Despite Emily Miller’s eyewitness account of the crime, the investigation stalled. A $10,000 reward offered by an association of concerned citizens was bumped to $20,000, then to $25,000, and the police let it be known that information in the case could buy an extraordinary measure of what one detective called goodwill. Then, a week before Christmas there was a development so dramatic that within three days Dallas had its killer—or at least it had the man that it still maintains is the killed. The break came in Vidor, a small town near Beaumont, where the police arrested a young hoodlum named David Ray Harris. The sixteen-year-old had been bragging to friends that he had blown away “a pig in Dallas.” Harris, who was already on juvenile probation, admitted that he had burglarized a home, stolen a car—a blue Mercury Comet—and driven to Dallas the day after Thanksgiving to dispose of his loot. Part of the loot was a .22 pistol, which turned out to be the gun that had killed Robert Wood. Harris still had the gun when he returned to Vidor the day after the murder. He gave it to a friend, then borrowed a rifle, which he used to rob a convenience store. Harris freely admitted to the burglaries and the robbery but said he had lied about killed the cop. He proposed a deal: if the Vidor police would drop all charges, he would tell them who had really killed the cop in Dallas.
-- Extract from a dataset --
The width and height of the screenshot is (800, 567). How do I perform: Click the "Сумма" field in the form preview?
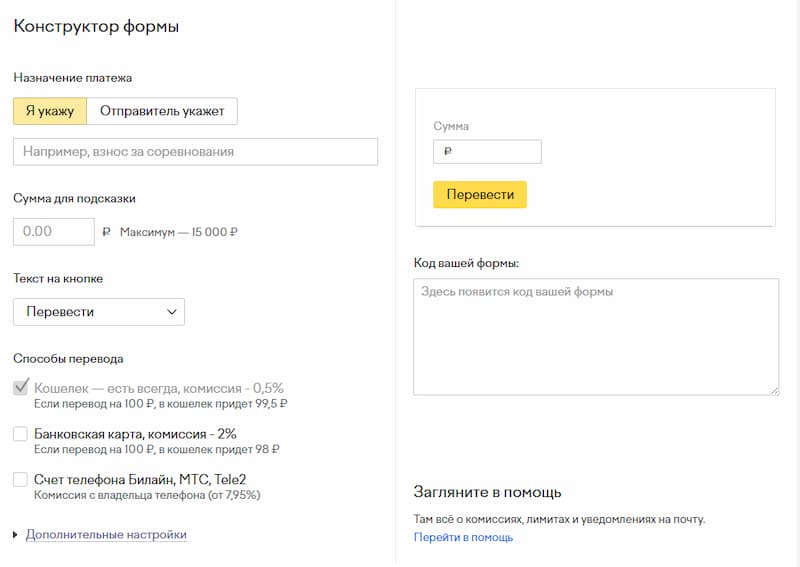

Elated by the sudden break, Sergeant Gus Rose hurried to Vidor to interrogate Davis Harris. If one takes into account Harris’ record, his boasts about killing a Dallas cop, and the fact that he had the car and the murder weapon, the story Harris told seems childishly farfetched. One the day of the murder, Harris said, he picked up a hitchhiker named Dale, who helped him pawn some stolen tools. They spent the afternoon together, drinking beer and smoking pot, and that night as they returned to Dale’s motel from a drive-in movie, they were stopped by a patrol car. Dale was driving, Harris said, and when the cop approached the car window, Dale grabbed the pistol from under the front seat and pumped five slugs into the startled officer. Harris remembered being told, “Forget what you saw.” The mysterious Dale did not fit Emily Miller’s description, he wasn’t black or Hispanic. He had bushy, shoulder-length hair, Harris remembered, and a Zapata-like moustache. That was close enough.
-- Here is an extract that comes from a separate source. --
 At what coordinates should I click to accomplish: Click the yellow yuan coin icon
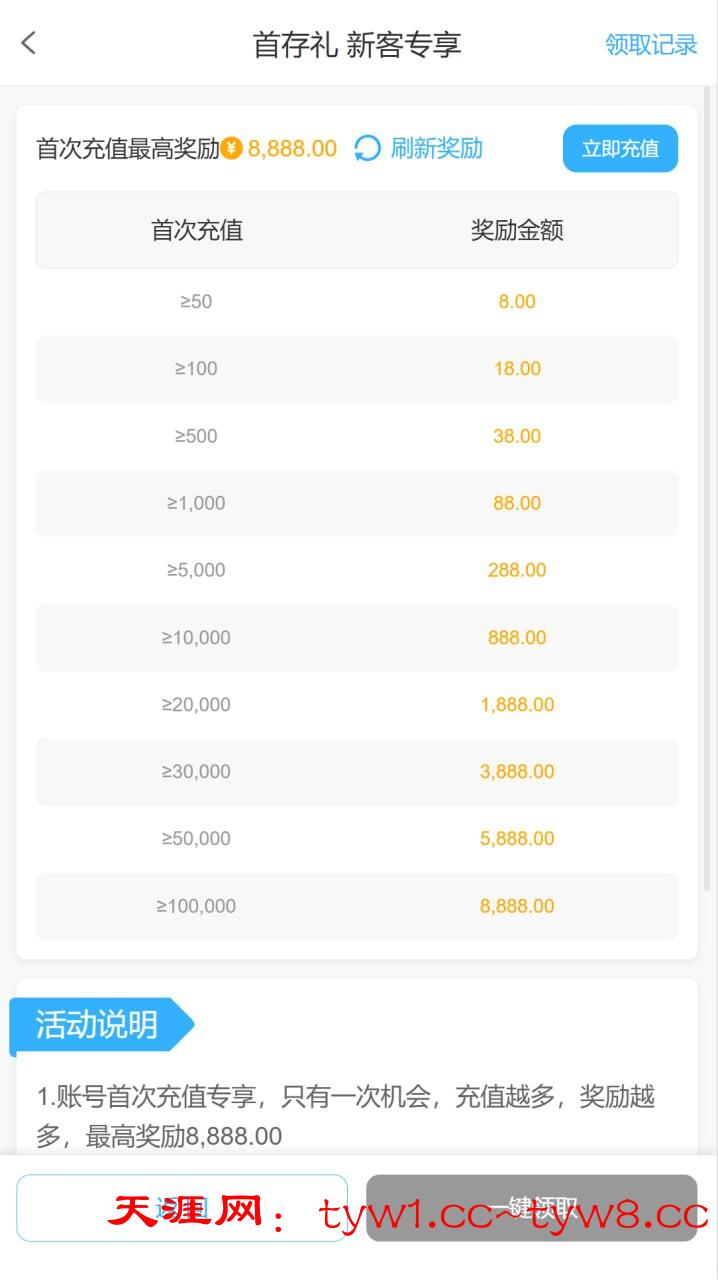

Since Dale had signed his name on the pawnshop receipts, locating him was routine. The following day Dallas authorities issued a warrant for the arrest of Randall Dale Adams on a charge of capital murder. The 28-year-old construction worker was picked up at Forest Hills Pallet Company, near the abandoned air terminal that used to be called Amon Carter Field. Thanks almost entirely to the testimony of David Harris, Officer Teresa Turko, Robert and Emily Miller, and another witness who had driven by the murder scene, Adams was convicted four months later and sentenced to die.